After reviewing previous Trinity County grand jury reports and responses for the past three years, involving a sum of 13 reports producing 508 findings and recommendations, the 2017/18 grand jury concluded that 170 responses (33.46 percent) were not in compliance with current codes detailing how respondents must reply to a finding or recommendation.
In its recently issued “continuity report,” the grand jury found a majority of the 170 non-compliant responses failed to provide a required summary of the process for any recommendations needing further analysis and a timeframe for completion of that analysis, not to exceed six months.
Each year a new grand jury is impaneled for a one-year term beginning July 1. Therefore, the responses to the reports of one jury are not received before the new grand jury is sworn in. Exiting grand jurors must rely on their successors to follow up.
The 2017/18 grand jury reviewed the final reports of 2014/15, 2015/16 and 2016/17 for continuity and responses/implementation of findings and recommendations. The resulting report contains a chart detailing where responses were non-compliant.

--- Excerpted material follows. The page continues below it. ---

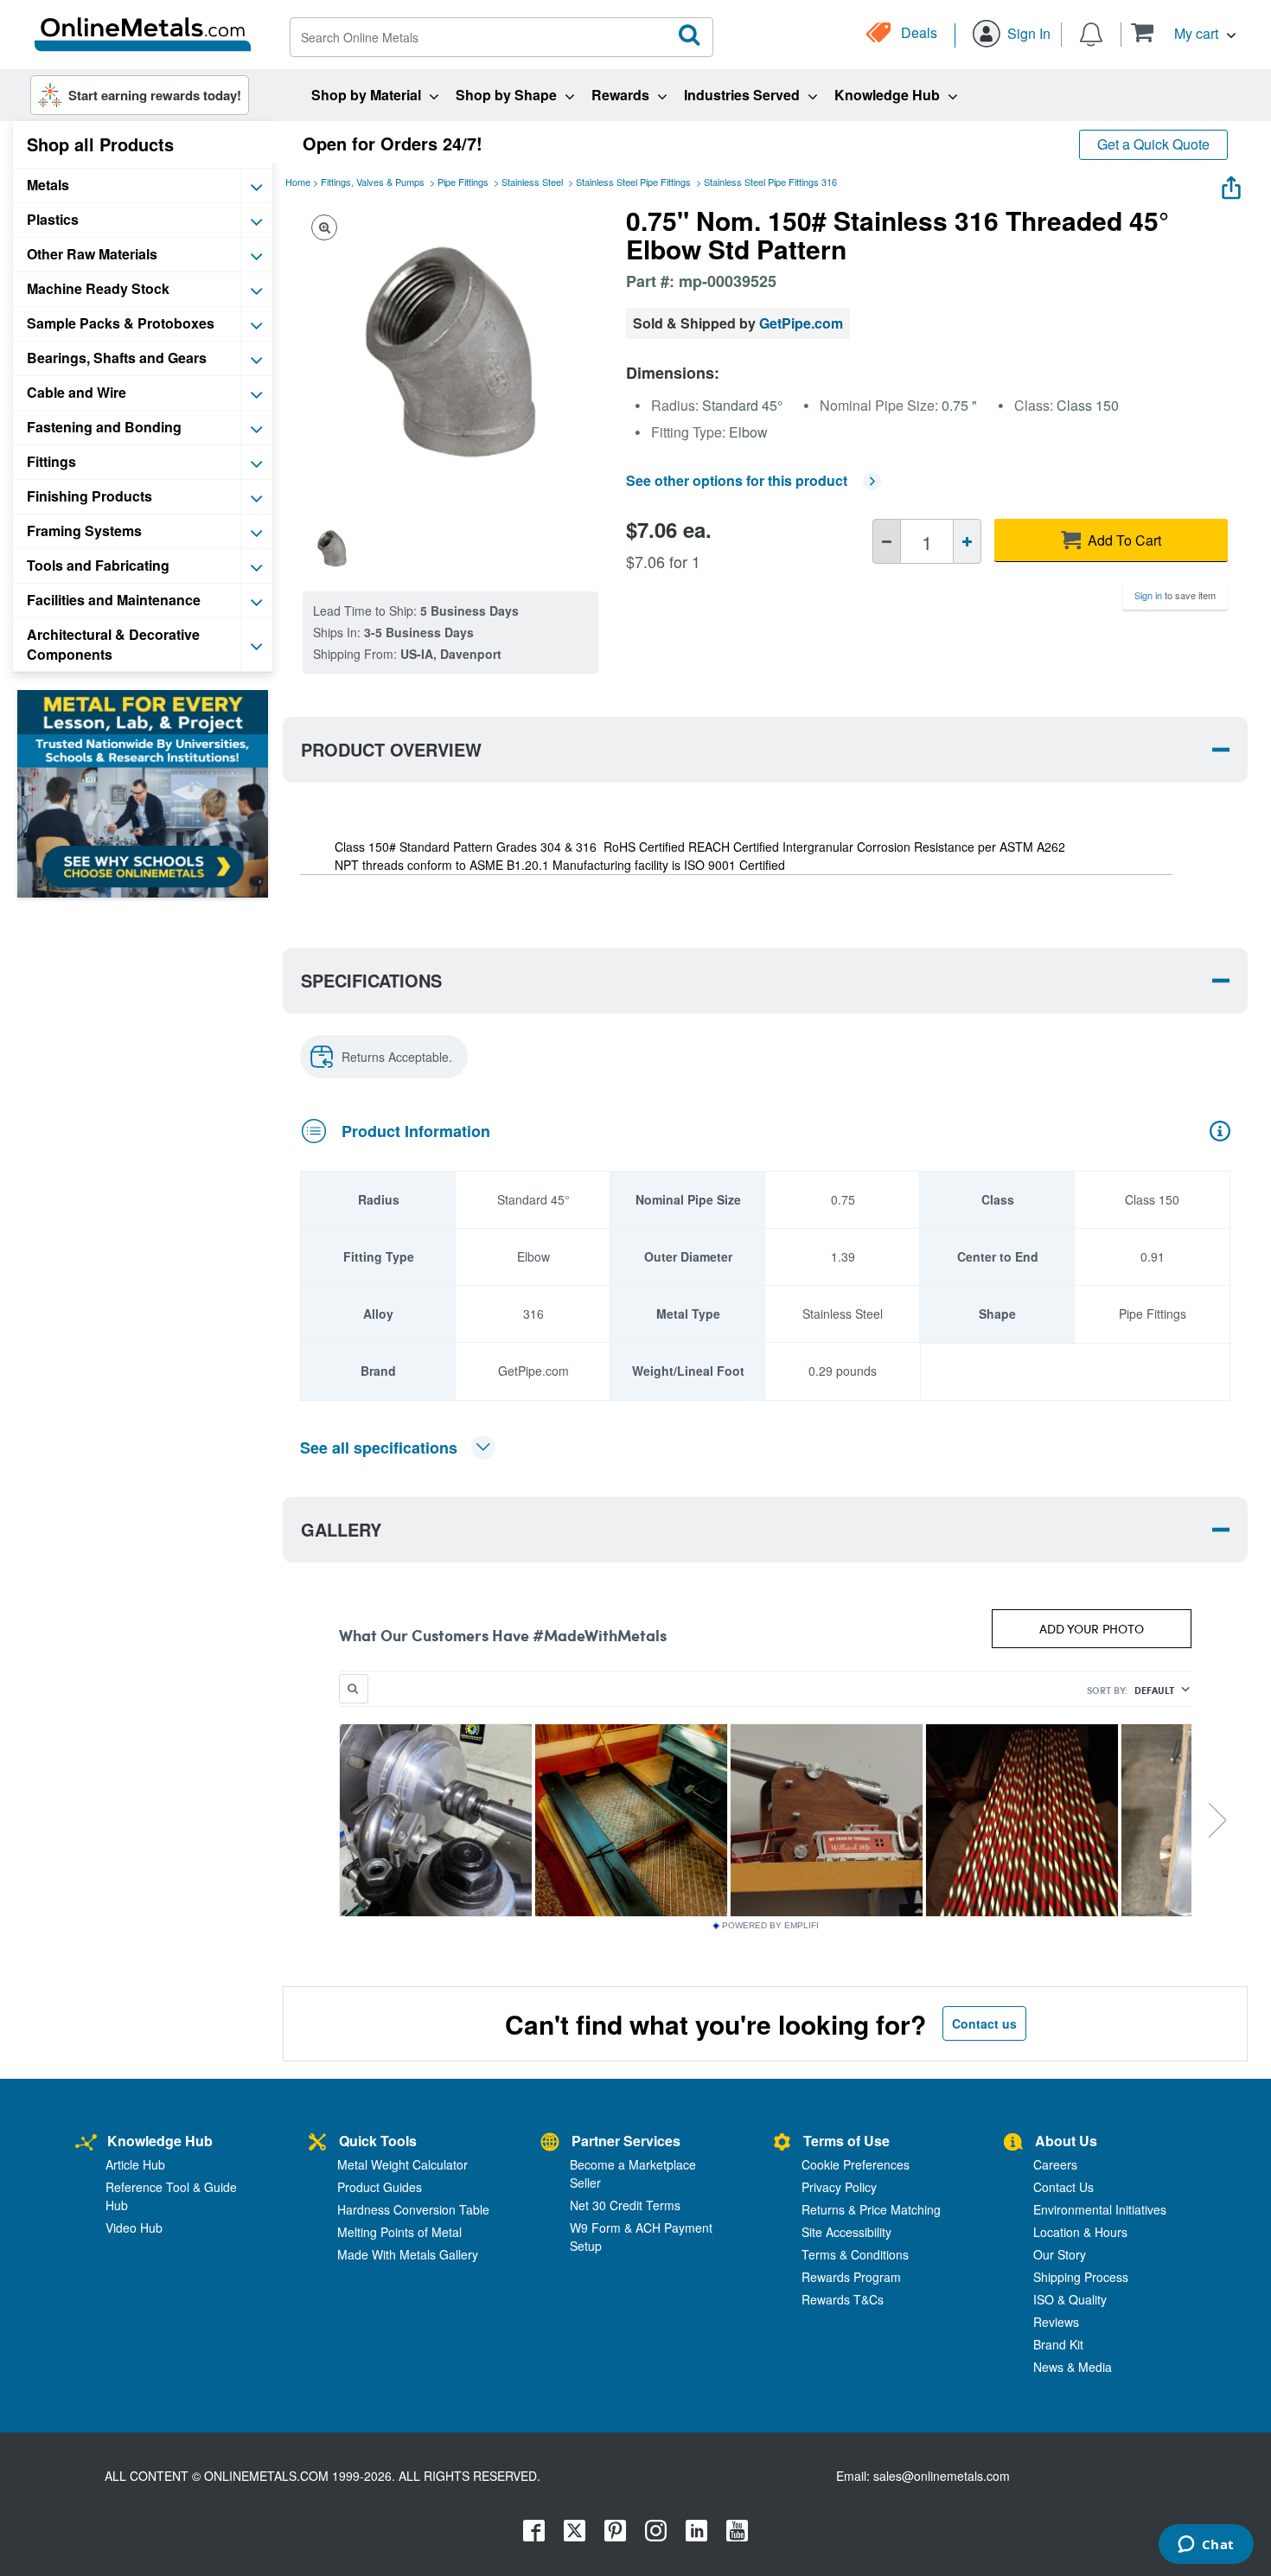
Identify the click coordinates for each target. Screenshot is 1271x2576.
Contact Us (1063, 2187)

For instance, a 2015/16 grand jury report on Community Development Block Grants found accounting spreadsheets to be “unorganized, poorly documented and in great need of management oversight.” The response from County Counsel was that the grants department “will consider this finding and look at creating a more organized spreadsheet.”
The continuity review found that the January 2018 spreadsheet is exactly the same as in 2015.

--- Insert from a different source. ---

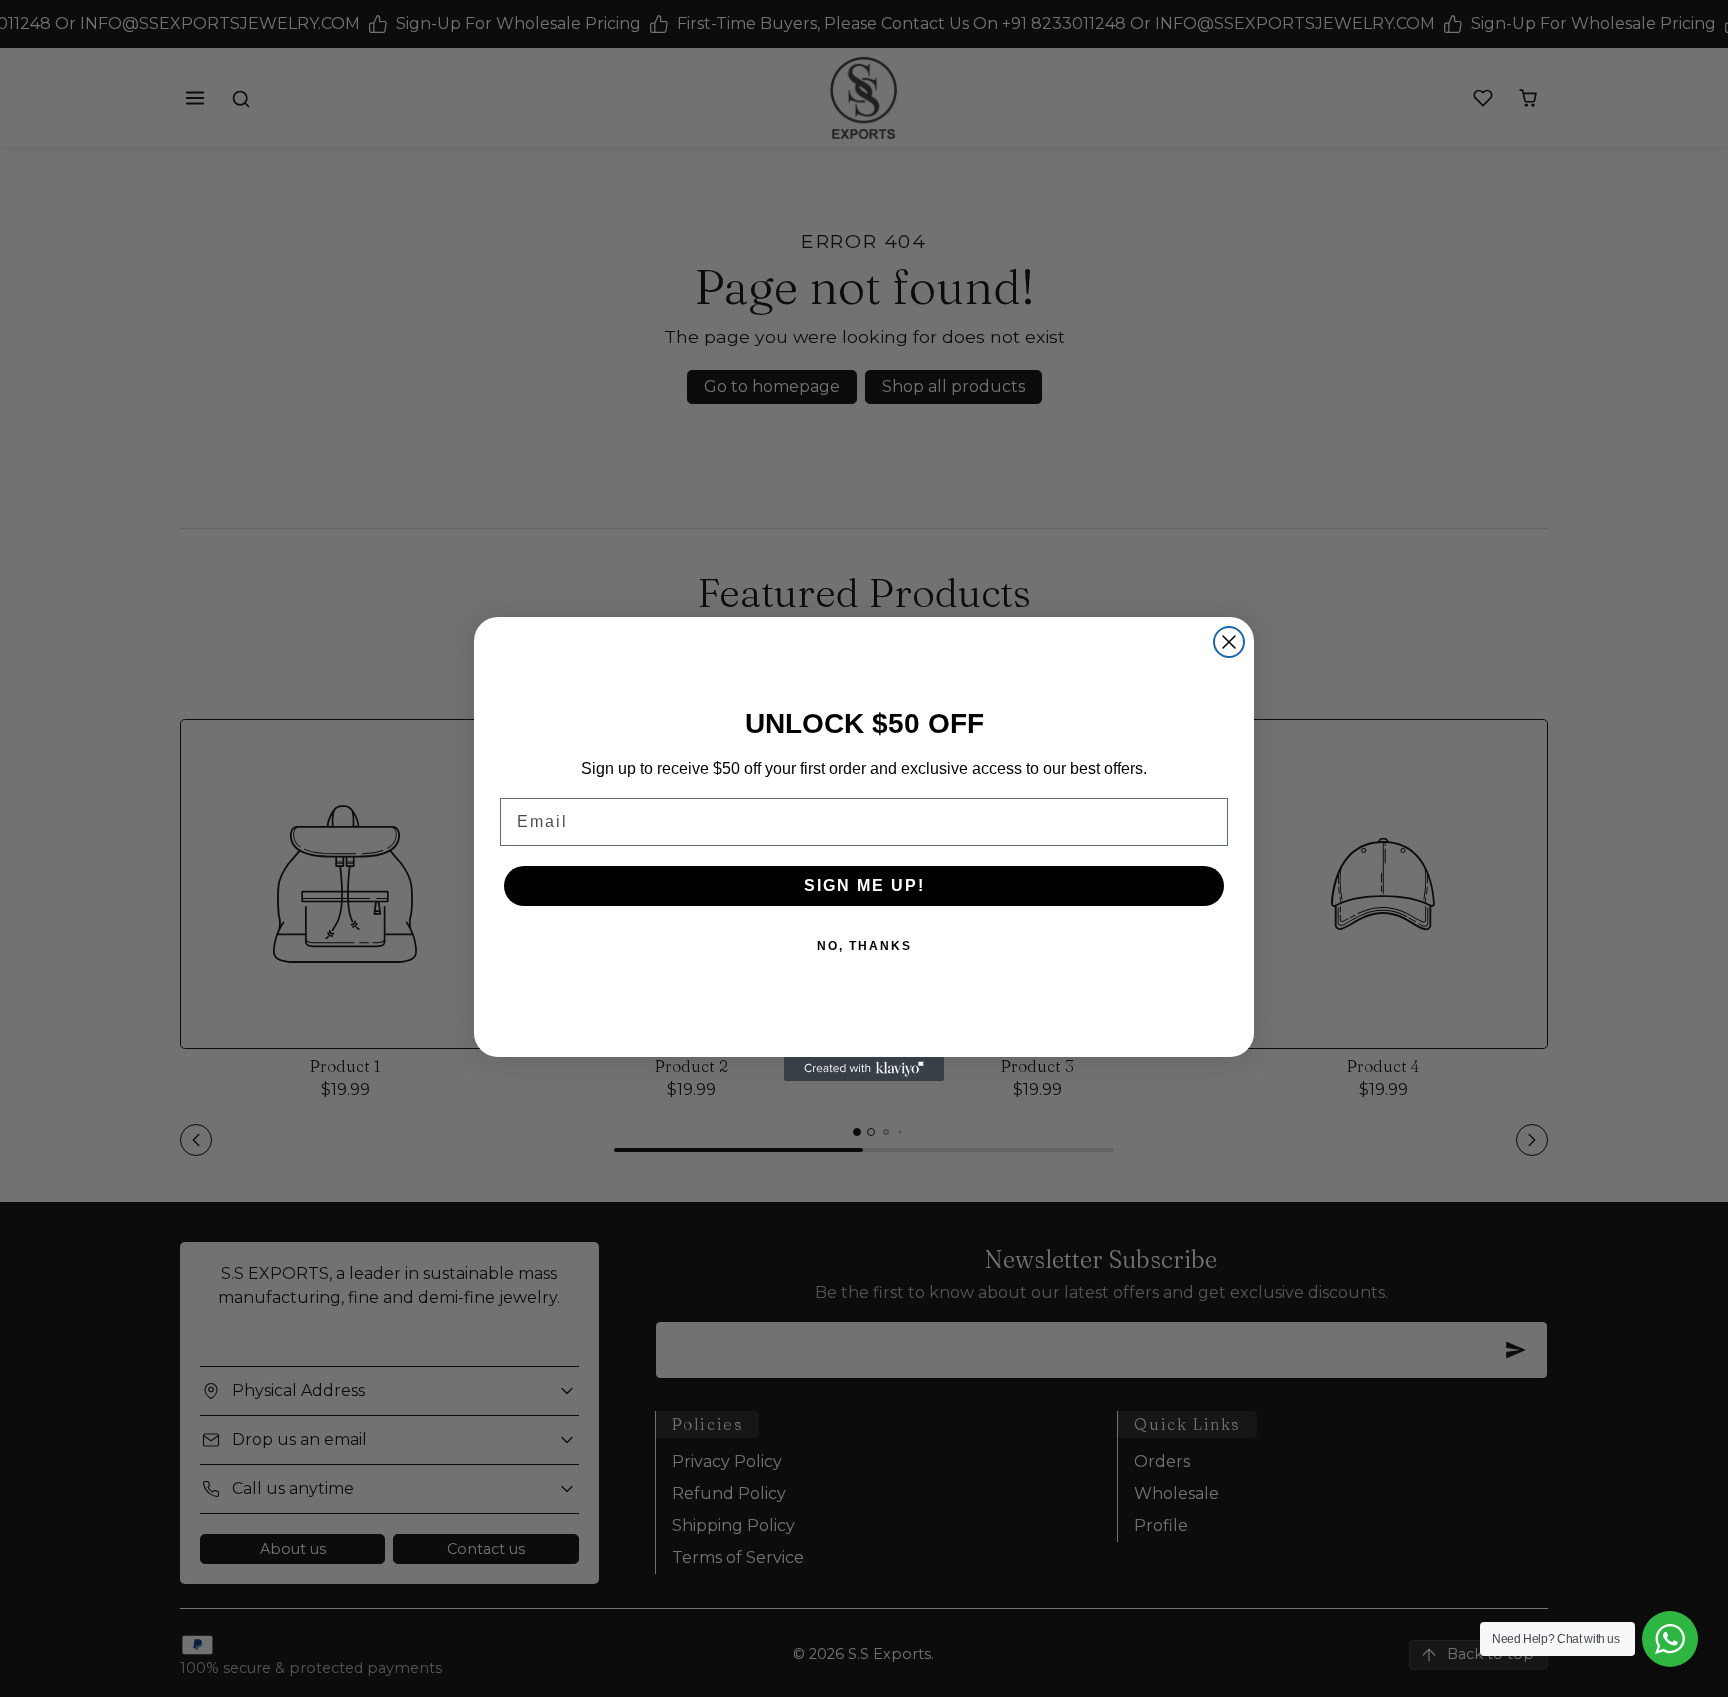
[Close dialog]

The former grand jury also concluded that the county’s CDBG Housing Rehabilitation Loan Committee had violated the Brown Act by holding email/phone call meetings as well as conference calls to which County Counsel responded that the committee was not subject to Brown Act requirements.
The review verified that any committee created or appointed by the Board of Supervisors is held to the Brown Act.
Concerning a 2016/17 grand jury report entitled “Keeping the Public’s Business Public,” there was a finding that the Board of Supervisors had scheduled a closed session agenda item to conduct an employee evaluation of the County Counsel at 11 regular meetings of the board in the 2016 calendar year. The board responded that the finding was inaccurate.
The following grand jury found that to be an inaccurate response, noting the number of times the agenda reflected the employee evaluation of the County Counsel was not 11, as the previous grand jury stated, but was in fact 13 times which was 12 more than the contracted annual evaluation.
The reports out of those closed sessions indicated “evaluation was held” except for one meeting in March 2016, when the minutes reported “direction was given to staff.” The review concluded there were actually two meetings including another in February 2016 when “direction was given to staff.”
The board’s response to the former grand jury report was to agree with a finding that the contract between the board and the County Counsel called for creation of criteria and standards for evaluating the County Counsel’s performance with reviews “to be conducted annually.”
The follow-up review concluded that by agreeing, the board was supporting the contract stating performance reviews are to be conducted annually, but “there were, however, 13 performance reviews — 12 more than the contracted amount.”
The continuity report concluded that the most important goal of the current grand jury was to allow some of its members to observe the county elections process, specifically the process of counting mail-in ballots.
It said “we are pleased” that the Elections Office had agreed to have grand jury members participate as observers in the June 2018 election, adding “we hope that this will give our citizens a further sense of security in the election results with this additional level of transparency.”
In closing, the report found that the policy for responding to grand jury reports doesn’t match penal code; and not all county department heads and elected officials understand the role of the grand jury.
It recommended updating the policy for responding to grand jury reports so that it matches penal code.